Aim of the exercise
Could you give back every one of the rows below word for word, with nothing changed?

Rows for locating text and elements
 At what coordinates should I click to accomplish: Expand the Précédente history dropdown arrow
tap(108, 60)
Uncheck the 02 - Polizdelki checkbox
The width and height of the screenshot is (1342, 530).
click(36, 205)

Task answer
 At what coordinates should I click to accomplish: Expand the Précédente history dropdown arrow
tap(108, 60)
Uncheck the 02 - Polizdelki checkbox
The width and height of the screenshot is (1342, 530).
click(36, 205)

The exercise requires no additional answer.